What is needed:
Decide whether each statement below agrees with the bass fishing post. Answer yes or no for each and quote the words from the post that decide it.
1. Most of the bass caught from the December schools weighed 1 to 2 pounds.
2. In January, most of the fish moved to shallower water than in December.
3. The writer had logged 52 days of fishing so far.

Excerpted text:
____________
# Florida Bass Fishing 2021



## talltim (Jul 25, 2008)

We have been In Florida now for just over two months, and the fishing has been great this year. There has been a lot of cold fronts come through, and some days it has been to windy to get out on the lake and make it back onto the boat lift safely, but I still have logged 52 days of fishing so far, and put just over 1000 bass in the boat. December saw big schools of off shore bass, and when you could find them it was not unusual to catch 20 to 50 bass a morning, most being 1 to 2 pounds. Most of these fish were caught in 20 to 25 fow on a drop shot or shaky head. I did get a few over 7 pounds out of these schools. January the fish started spreading out, did not get the numbers each morning, but some bigger fish started showing up, most were still in the 20 to 25 fow, but on brush piles or shell beds. Baits switched more to moving baits like swinghead and z-craw or a swimbait. Hope the big ones keep coming over the next couple months.
____________
Information supplied:
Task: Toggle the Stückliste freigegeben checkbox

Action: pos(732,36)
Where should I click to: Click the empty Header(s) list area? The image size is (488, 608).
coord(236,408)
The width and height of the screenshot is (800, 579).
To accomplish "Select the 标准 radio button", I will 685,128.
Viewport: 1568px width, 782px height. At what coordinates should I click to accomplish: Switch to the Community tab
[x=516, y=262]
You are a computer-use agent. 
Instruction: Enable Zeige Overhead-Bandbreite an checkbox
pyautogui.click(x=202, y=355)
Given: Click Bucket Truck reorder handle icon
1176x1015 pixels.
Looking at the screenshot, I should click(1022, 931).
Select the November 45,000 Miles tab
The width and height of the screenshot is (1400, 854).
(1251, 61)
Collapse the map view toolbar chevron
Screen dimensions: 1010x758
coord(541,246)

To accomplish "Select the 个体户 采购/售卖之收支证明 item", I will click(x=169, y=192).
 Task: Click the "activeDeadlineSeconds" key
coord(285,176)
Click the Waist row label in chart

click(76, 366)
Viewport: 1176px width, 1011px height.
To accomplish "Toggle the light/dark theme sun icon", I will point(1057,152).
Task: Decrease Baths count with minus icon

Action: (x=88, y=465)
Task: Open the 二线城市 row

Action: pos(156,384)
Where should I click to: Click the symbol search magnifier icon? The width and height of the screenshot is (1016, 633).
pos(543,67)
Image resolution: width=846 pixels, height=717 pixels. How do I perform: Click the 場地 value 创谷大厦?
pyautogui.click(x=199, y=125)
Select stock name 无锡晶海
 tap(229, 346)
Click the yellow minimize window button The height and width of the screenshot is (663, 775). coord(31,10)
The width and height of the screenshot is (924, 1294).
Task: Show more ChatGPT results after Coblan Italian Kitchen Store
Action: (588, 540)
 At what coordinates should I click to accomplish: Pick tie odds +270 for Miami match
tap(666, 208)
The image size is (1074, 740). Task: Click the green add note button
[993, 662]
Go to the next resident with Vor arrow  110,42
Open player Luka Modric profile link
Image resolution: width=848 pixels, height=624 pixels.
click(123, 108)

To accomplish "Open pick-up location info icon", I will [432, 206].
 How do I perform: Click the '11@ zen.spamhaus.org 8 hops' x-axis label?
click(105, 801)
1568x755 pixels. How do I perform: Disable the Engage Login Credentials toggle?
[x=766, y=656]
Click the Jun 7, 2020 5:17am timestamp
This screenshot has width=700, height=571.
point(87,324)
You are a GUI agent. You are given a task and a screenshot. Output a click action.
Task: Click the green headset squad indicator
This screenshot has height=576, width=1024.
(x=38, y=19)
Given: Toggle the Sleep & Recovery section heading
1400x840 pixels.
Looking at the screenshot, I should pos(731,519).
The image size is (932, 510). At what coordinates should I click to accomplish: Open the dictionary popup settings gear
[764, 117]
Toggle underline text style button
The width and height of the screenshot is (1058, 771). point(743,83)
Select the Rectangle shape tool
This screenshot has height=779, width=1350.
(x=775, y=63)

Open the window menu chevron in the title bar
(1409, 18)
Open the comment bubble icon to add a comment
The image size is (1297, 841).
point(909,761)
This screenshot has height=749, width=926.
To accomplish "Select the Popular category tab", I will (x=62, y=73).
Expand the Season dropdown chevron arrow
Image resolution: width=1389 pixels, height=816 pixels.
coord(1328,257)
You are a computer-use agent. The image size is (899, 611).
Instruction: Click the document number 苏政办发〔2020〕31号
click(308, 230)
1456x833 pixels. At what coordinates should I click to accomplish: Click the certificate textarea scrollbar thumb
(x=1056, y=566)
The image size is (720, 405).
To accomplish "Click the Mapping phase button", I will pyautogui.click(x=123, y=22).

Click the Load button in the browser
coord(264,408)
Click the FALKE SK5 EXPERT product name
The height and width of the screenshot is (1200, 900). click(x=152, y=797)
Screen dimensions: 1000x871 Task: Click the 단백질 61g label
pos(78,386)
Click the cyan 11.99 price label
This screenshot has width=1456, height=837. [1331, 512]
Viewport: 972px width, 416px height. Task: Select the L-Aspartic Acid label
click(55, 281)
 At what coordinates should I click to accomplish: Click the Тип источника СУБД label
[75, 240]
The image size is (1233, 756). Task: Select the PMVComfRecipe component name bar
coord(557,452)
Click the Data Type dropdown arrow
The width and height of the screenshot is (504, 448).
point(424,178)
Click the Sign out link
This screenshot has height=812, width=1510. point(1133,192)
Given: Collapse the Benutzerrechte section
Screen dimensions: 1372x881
____________
The reply:
1. Yes: "most being 1 to 2 pounds"
2. No: "most were still in the 20 to 25 fow"
3. Yes: "I still have logged 52 days of fishing so far"